Stored items:

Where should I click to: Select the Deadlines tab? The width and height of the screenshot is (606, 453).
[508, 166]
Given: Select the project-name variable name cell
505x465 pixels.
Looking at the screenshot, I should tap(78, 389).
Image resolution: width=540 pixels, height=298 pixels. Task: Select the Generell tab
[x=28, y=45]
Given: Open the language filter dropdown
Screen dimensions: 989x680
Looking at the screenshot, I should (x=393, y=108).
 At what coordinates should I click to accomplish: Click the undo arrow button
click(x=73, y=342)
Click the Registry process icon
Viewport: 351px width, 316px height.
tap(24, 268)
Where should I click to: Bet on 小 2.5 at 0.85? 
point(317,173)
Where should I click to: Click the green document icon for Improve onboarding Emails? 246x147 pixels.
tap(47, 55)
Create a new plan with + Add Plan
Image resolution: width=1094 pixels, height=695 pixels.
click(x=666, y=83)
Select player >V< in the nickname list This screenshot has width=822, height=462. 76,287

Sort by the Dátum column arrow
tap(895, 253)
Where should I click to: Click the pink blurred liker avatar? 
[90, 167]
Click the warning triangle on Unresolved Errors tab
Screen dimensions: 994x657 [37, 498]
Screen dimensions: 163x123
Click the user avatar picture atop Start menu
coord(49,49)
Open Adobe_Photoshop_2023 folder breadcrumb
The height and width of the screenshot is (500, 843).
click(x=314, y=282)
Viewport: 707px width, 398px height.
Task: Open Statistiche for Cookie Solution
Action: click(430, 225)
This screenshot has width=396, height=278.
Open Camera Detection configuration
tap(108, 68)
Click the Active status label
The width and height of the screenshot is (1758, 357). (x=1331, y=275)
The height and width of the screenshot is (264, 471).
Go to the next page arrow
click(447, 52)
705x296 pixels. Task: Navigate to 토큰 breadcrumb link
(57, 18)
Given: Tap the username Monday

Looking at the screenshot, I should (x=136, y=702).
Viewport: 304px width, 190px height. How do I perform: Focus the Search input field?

_Required work_. Please repeat every record above word for word.

_Final answer_.
Where should I click to: Select the Deadlines tab? The width and height of the screenshot is (606, 453).
[508, 166]
Given: Select the project-name variable name cell
505x465 pixels.
Looking at the screenshot, I should tap(78, 389).
Image resolution: width=540 pixels, height=298 pixels. Task: Select the Generell tab
[x=28, y=45]
Given: Open the language filter dropdown
Screen dimensions: 989x680
Looking at the screenshot, I should (x=393, y=108).
 At what coordinates should I click to accomplish: Click the undo arrow button
click(x=73, y=342)
Click the Registry process icon
Viewport: 351px width, 316px height.
tap(24, 268)
Where should I click to: Bet on 小 2.5 at 0.85? 
point(317,173)
Where should I click to: Click the green document icon for Improve onboarding Emails? 246x147 pixels.
tap(47, 55)
Create a new plan with + Add Plan
Image resolution: width=1094 pixels, height=695 pixels.
click(x=666, y=83)
Select player >V< in the nickname list This screenshot has width=822, height=462. 76,287

Sort by the Dátum column arrow
tap(895, 253)
Where should I click to: Click the pink blurred liker avatar? 
[90, 167]
Click the warning triangle on Unresolved Errors tab
Screen dimensions: 994x657 [37, 498]
Screen dimensions: 163x123
Click the user avatar picture atop Start menu
coord(49,49)
Open Adobe_Photoshop_2023 folder breadcrumb
The height and width of the screenshot is (500, 843).
click(x=314, y=282)
Viewport: 707px width, 398px height.
Task: Open Statistiche for Cookie Solution
Action: click(430, 225)
This screenshot has width=396, height=278.
Open Camera Detection configuration
tap(108, 68)
Click the Active status label
The width and height of the screenshot is (1758, 357). (x=1331, y=275)
The height and width of the screenshot is (264, 471).
Go to the next page arrow
click(447, 52)
705x296 pixels. Task: Navigate to 토큰 breadcrumb link
(57, 18)
Given: Tap the username Monday

Looking at the screenshot, I should (x=136, y=702).
Viewport: 304px width, 190px height. How do I perform: Focus the Search input field?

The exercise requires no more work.